═══ Texto proporcionado ═══

Los escritores no constituyen una clase social independiente. El escritor que se considera “por encima” del mundo que lo sostiene, en realidad se encuentra “por debajo” de lo que rechaza. Puede contorsionarse en todas las piruetas posibles para justificar su posición, pero siempre se encontrará con que su obra cumple una función. Su actitud siempre favorece directa o indirectamente a una clase social determinada. La literatura forma parte integral de la historia.

El artista ocupa actualmente en Estados Unidos una posición ambigua. Entretiene a una burguesía desilusionada y aburrida al mismo tiempo que la condena y desprecia. Habla de libertad y voluntariamente restringe el alcance de sus creaciones. Mientras el imperialismo económico de su país mantiene al mundo al borde de un holocausto atómico los escritores norteamericanos se refugian en un mundo subjetivo que se muerde la cola o en un ambiente exótico donde escapan a las presiones de su medio verdadero. Todo esto ha creado una contradicción constante en la psiquis del escritor norteamericano. Odia a los poderosos que indirectamente tiene que servir. No se atreve a atacar a los responsables de su extrañamiento.

El escritor moderno –hablo a partir de la Revolución Francesa– ha sido traicionado por la burguesía capitalista que ayudó a entronizar. A partir del siglo XVII el escritor occidental defendió a la burguesía en contra de la aristocracia. EL literato se creyó que en realidad la burguesía defendería los derechos de los muchos en lugar de derrocar a la aristocracia para consolidar los intereses de unos pocos.

La burguesía desprecia la cultura y sólo aspira a crear un imperio de mercachifles y especuladores. La máxima aspiración del capitalismo es enriquecerse comerciando y explotando a los que necesitan venderse para comer. Pero para ello necesitaba una justificación y la encontró en los conceptos revolucionarios de libertad, fraternidad, igualdad y justicia. Estos conceptos no fueron más que la máscara que le sirvió para llegar al poder y ahora le sirve para mantenerse en él. Conceptos que nunca tuvo intención de poner en efecto.

═══ Información mostrada ═══

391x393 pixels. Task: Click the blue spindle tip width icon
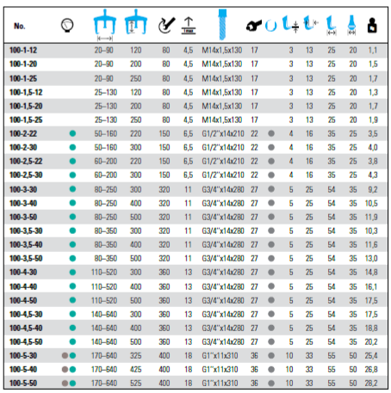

═══

Ejercicio
Reproduce literalmente el fragmento del texto sobre los escritores y la burguesía que comienza en "El artista ocupa" y termina en "de su extrañamiento.".

Resultado del ejercicio
El artista ocupa actualmente en Estados Unidos una posición ambigua. Entretiene a una burguesía desilusionada y aburrida al mismo tiempo que la condena y desprecia. Habla de libertad y voluntariamente restringe el alcance de sus creaciones. Mientras el imperialismo económico de su país mantiene al mundo al borde de un holocausto atómico los escritores norteamericanos se refugian en un mundo subjetivo que se muerde la cola o en un ambiente exótico donde escapan a las presiones de su medio verdadero. Todo esto ha creado una contradicción constante en la psiquis del escritor norteamericano. Odia a los poderosos que indirectamente tiene que servir. No se atreve a atacar a los responsables de su extrañamiento.